We pitched for a new account the other day.
At the end of the meeting the marketing manager said that he would consult with his marketing team and get back to us with their decision.
Now this isn’t unusual, except for the fact that part of his marketing team were involved in creating all their current in-house advertising and catalogue work.
So, in effect, he was asking his people to decide on an external advertising agency that could jeopardise their jobs.
He wasn’t looking to find the best outcome for the company but rather the best outcome for the harmony of his staff.
Needless to say we didn’t get the business.
What this does point out is the current consensus mode of managing.
These managers would rather keep everyone happy than make hard decisions that could cause conflict.
They take the easy way out.
This same management style seems to be used by politicians in developing policy and building infrastructure. More time is spent on consultation, with all the ‘stake holders,’ than actually getting the job done, that’s if the job ever gets past the committee stage.

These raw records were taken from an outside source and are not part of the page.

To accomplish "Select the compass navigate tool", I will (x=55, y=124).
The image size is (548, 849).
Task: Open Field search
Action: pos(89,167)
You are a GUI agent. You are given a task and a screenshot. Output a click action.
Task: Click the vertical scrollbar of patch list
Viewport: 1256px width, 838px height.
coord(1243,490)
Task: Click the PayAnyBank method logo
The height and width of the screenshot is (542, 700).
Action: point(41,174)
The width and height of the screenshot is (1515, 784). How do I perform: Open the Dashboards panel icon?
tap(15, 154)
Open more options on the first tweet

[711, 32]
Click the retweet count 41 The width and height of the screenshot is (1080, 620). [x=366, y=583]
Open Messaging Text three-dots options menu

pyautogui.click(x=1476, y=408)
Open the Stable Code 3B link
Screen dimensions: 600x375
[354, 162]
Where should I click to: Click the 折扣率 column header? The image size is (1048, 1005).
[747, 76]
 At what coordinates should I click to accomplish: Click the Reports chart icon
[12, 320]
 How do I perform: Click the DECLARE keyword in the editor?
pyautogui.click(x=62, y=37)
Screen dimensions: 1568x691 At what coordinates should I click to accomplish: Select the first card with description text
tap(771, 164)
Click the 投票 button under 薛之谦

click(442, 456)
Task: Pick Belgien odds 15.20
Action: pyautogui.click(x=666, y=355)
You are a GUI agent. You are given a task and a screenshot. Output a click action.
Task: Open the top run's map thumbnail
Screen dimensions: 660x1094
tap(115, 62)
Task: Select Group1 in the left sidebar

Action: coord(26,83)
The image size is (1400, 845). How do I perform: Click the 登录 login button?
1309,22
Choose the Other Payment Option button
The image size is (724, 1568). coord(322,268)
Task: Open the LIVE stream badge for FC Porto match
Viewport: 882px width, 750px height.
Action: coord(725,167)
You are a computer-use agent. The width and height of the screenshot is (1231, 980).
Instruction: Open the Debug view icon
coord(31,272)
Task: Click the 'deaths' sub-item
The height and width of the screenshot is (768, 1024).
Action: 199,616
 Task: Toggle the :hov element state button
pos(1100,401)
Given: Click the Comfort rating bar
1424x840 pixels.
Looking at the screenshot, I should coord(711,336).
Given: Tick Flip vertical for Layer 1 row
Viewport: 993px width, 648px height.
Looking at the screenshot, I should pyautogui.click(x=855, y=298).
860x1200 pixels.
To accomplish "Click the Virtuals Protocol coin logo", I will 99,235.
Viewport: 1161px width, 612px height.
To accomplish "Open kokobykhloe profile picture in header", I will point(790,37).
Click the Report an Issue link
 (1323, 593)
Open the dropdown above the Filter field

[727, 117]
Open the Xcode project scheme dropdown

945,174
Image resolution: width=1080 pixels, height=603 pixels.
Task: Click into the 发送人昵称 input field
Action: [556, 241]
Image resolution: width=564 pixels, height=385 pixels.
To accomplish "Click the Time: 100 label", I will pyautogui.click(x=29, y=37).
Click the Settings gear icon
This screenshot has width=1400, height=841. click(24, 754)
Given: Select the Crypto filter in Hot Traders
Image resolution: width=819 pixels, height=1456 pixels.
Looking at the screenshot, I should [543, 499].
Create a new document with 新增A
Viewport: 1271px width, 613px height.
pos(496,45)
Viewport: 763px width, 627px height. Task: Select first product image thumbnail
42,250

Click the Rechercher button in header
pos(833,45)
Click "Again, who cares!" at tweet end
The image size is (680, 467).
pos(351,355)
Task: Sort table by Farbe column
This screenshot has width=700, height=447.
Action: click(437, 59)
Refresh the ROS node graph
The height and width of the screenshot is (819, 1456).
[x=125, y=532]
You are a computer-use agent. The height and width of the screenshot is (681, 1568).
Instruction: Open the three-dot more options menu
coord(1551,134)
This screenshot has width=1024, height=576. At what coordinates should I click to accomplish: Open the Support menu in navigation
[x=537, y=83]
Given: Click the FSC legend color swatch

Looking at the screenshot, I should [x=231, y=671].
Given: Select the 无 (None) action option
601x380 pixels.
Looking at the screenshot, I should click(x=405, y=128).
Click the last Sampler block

Millions of dollars are spent on this consultative process and then there is no money to actually do anything.
I have always found that the best managers are those who have a vision and involve their staff in realising that vision.
They are forceful in achieving their goals but, in the end, everyone feels as though they are part of the process. However they never shirk away from the tough decisions.
When you ask for a consensus you will end up with an average of everyone’s opinion and many of those opinions are biased towards the individuals self interest.
That’s not managing, it’s barely coping.